Le varie schermaglie che si sono verificate negli ultimi anni hanno dimostrato la chiara superiorità militare di Baku, che ha guadagnato progressivamente posizioni nei confronti dei territori della repubblica de facto indipendente, sostenuta militarmente dalla stessa Armenia. In pratica, in caso di guerra aperta tra Armenia e Azerbaigian non ci sono dubbi sul fatto che a uscirne vincitore sarebbe quest’ultimo, eventualità che fino ad ora è stata sempre evitata grazie al ruolo di mediatore svolto dalla Russia.

Mosca, che intrattiene rapporti sia con Erevan che con Baku, ha sempre cercato di favorire il mantenimento dello status quo, soprattutto in questo momento in cui l’esercito russo ha ben altre gatte da pelare sul confine occidentale. Di conseguenza, la mediazione russa ha permesso in diverse occasioni il cessate il fuoco, limitando per quanto possibile le perdite armene, che certamente sarebbero risultate ingenti in caso di assenza del contingente di pace inviato da Mosca.

Sebbene dal punto di vista storico ed etnico non vi sono dubbi sul fatto che il Nagorno-Karabakh sia una regione armena, Pashinyan sembrava intenzionato ad accettare una perdita parziale di quei territori, fatto che tuttavia gli ha attirato non poche critiche in patria. Di conseguenza, il primo ministro armeno, che già in precedenza aveva dimostrato di tentennare, ha deciso di voltare di fatto le spalle a Mosca, avvicinandosi sempre più a Washington, che invece in passato aveva sempre preferito il sostegno all’Azerbaigian, Paese strategico per la produzione e il trasporto di idrocarburi.
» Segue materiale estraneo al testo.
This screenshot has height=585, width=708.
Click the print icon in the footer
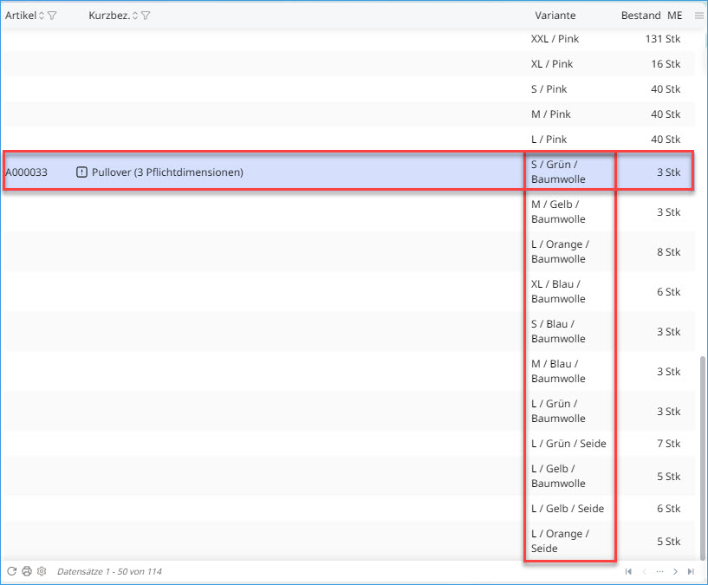(26, 572)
In pratica, la mossa di Pashinyan ha aperto le porte alla ripresa del conflitto con Baku che stiamo vivendo in questi giorni. Il primo ministro armeno spera inutilmente che gli Stati Uniti gli diano una mano per riconquistare i territori perduti in Nagorno-Karabakh, ma in realtà è Washington ad usarlo come un burattino per i propri fini, in particolare il provocare continui focolai di tensione ai confini russi. Potremmo gramscianamente dire che Pashinyan sta facendo la figura dell’utile idiota dell’imperialismo statunitense, che certo non esiterà a sacrificarlo quando non sarà più utile.

Da questo punto di vista non deve sorprendere il fatto che gli Stati Uniti si sono immediatamente schierati dalla parte di Erevan, condannando l’operazione militare condotta dall’esercito azerbaigiano in Nagorno-Karabakh, ufficialmente sotto la denominazione di operazione antiterrorismo. Al contrario, la Russia ha mantenuto una posizione più equilibrata, dimostrando la sua intenzione di far cessare le ostilità il prima possibile. “Siamo profondamente turbati dall’escalation delle tensioni nel Nagorno-Karabakh“, ha affermato Marija Zacharova, portavoce del ministero degli Esteri russo. “La Russia esorta le parti in conflitto a smettere di spargere sangue e a porre immediatamente fine alle ostilità per ritornare sulla via della soluzione politica e diplomatica“, ha aggiunto. Mosca, in particolare, chiede che le parti rispettino gli accordi trilaterali firmati dai leader di Russia, Azerbaigian e Armenia nel periodo 2020-2022.

Con la sua mossa di rivolgersi agli Stati Uniti, Pashinyan ha dunque reso quasi automatica la risposta militare dell’Azerbaigian, poiché Baku non ha nessuna intenzione di aspettare che Washington organizzi il proprio sostegno nei confronti dell’Armenia, magari con la firma di qualche accordo bilaterale in materia di difesa. L’intenzione dell’Azerbaigian sembra essere quella di dimostrare ancora una volta la propria superiorità militare sul campo, al fine di costringere il governo armeno a firmare un accordo di pace alle condizioni poste da Baku.

Secondo quanto dichiarato dal ministro degli Esteri armeno Ararat Mirzoyan, il primo ministro Pashinyan dovrebbe incontrare il presidente del Paese confinante, Ilham Aliyev, nel mese di ottobre a Granada: Mirzoyan ha anche aggiunto che la parte armena ha ricevuto risposte alle sue proposte sull’accordo di pace da Baku, ma le loro posizioni sulle questioni essenziali sono ancora distanti: “In precedenza abbiamo consegnato il quinto pacchetto di emendamenti al testo dell’accordo di pace alla parte azerbaigiana, e proprio ieri abbiamo ricevuto nuove proposte da Baku. Sfortunatamente, ci sono alcune questioni essenziali su cui le posizioni delle parti sono ancora distanti“, ha precisato.

Quello che sembra certo, è che le politiche promosse dal primo ministro Pashinyan si sono fino ad ora rivelate fallimentari e inadeguate, e a pagarne le conseguenze sono soprattutto gli armeni del Nagorno-Karabakh.